Take a generic evening in a college dorm: students come and go from the last class of the day, clubs, labs, pre-arranged meetings for dinner. Some are talking, textbooks and laptops open (but untouched); some play games or nap; and in a "nerd" school like Case Western Reserve, plenty are studying - agonizing over pages and pages of calculus or chemistry. Zoom in on one suite on the fourth floor of a battered dorm built in 1968: a cluster of tiny rooms, an ample (albeit slightly worn) common room, and a bathroom shared by six girls in the antics of morning. The common room is neat, although one corner is cluttered by boxes and suitcases waiting for end-of-term. A multi-colored floor lamp, two few dish chairs, and a plush area rug add to the hard, unloved furniture of the room. Chalk doodles adorn the special "write-on" walls. It is, in ever respect, a typical suite, lived-in and comfortable.
In this particular suite, the occupants are rarely all present - whether together or in rooms - until late at night. However, it is not unlikely to find two or three friends in the common room as the hour begins pushing 8 or 9 o'clock at night. One frequent (if not constant) presence here are two additional, unofficial members - boys, always associated with a certain two of the occupants (although well known by all). While not unusual on a college campus, there is something a bit different about the nature of these two relationships: not dating, nor dating-hopefuls. Both boy and girl are attracted to one another, yet refrain from manifesting that attraction in relationship. Remaining friends, they have grown incredibly close - emotionally intimate - and act as frequent "partners-in-crime." Why? It's not compatibility, or one-sided-ness, or the disappointing "I only think of you as a friend." It is one word: religion.
We live in an increasingly globalized and globalizing world. The world has developed societies based on principals of tolerance: societies that believe all are welcome (regardless of ethnicity, religion, gender, ability, or sexual orientation), societies that believe everyone deserves fair treatment and equal opportunity. It is, of course, far from a perfect system. Yet within this system, the increased tolerance does mean there are others. More and more people different from you... More religions.
Although all religions are united by love, almost every religion also asks for purity of faith - a concept that extends to one's choice in partners. While many people do date and marry outside of their religion (this is the consequence of tolerance), unique pressures apply to the particularly religious. In addition to this, the universalities of said religions are not always enough to fully share faith with a partner. Faith is a tradition that is as much cultural and liturgical as it is spiritual; unless those experiences and beliefs of faith are literally shared - owned - by both partners, sharing faith can often only be approximated. Can this be overcome by love? (Should it?)

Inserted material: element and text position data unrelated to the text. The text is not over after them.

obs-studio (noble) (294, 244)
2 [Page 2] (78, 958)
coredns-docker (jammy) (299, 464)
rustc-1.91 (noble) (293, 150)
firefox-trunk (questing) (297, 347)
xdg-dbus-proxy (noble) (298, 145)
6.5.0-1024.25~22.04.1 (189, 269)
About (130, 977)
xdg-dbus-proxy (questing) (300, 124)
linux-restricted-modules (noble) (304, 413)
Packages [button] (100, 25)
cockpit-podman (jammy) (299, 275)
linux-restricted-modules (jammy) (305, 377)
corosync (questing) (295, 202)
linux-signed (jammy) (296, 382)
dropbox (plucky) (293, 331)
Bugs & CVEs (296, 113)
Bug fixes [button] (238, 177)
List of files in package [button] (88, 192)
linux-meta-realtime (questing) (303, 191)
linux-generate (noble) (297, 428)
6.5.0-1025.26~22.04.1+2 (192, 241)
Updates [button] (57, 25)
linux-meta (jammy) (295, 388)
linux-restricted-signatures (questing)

The short answer is yes, there is plenty of statistical evidence that couples again and again choose love: In a documentary I recently watched, a couple describes their two weddings - one Christian and one Sikh, the bride finding the walk down the aisle in white as odd as the groom found riding in on horseback with sword and turban. But the larger story reveals a more complicated answer. For many, it is not only a question of "How important is my religion to me?" or "Is my religion important enough to me to date only in my religion?" It is not a matter of 'just waiting' for the right person with the right religion.
Religion is made up of many intertwining factors that can affect all aspects of life - from beliefs and values, to habits or lifestyle. All of these factors combine to create a personal faith derived from experiences, independent beliefs, and one's own interpretation of the religion. Faith and religion, both, are more than the sum of their parts; it has driven people, and nations, to war and great hatred, and also to great love. Many people believe in some form of greater Presence, whether they call it "God" or the Universe or have no name for it at all. For most, this Presence directs life, or is life (in its most universal sense), and is often the inspiration for understanding, good, righteousness, and love. Falling in love can be one of the most beautiful experiences of these. Romantic love has been historically (and still is, in many places) rather ignominious, yet it is placed on an marble pedestal by modern standards. Movies, songs, and other media in pop cultures worldwide are fixated on this one idea; a quick Google search reveals 4.18 billion results in less than a second [20 Jan 2016]. Yet when religious differences become involved, it is no longer as simple as "love conquers all."
Back in the suite on the fourth floor of that old dorm building, one of the two pairs are in the girl's room. Laughter, conversation, and other sounds come through the sad, thin door into the hallway of the suite. They have known each other for eight years, dating off and on in various attempts to reconcile love and faith. They always hit upon the same shoal: She's Jewish; he's Christian; and it's very important to both of them. The other pair in the suite are also behind a closed door, working (and then later talking) so late that a suite-mate's sleep is disturbed through the whitewashed, cement walls. They just met this year, but find themselves in a similar state: a religious Christian and a relatively uncaring (though educated and firm) Agnostic. In both cases, nearly everyone concerned had decided not to date anyone outside of their religion prior to meeting the other. Love, that greatest power and greatest gift we all possess, stumbles.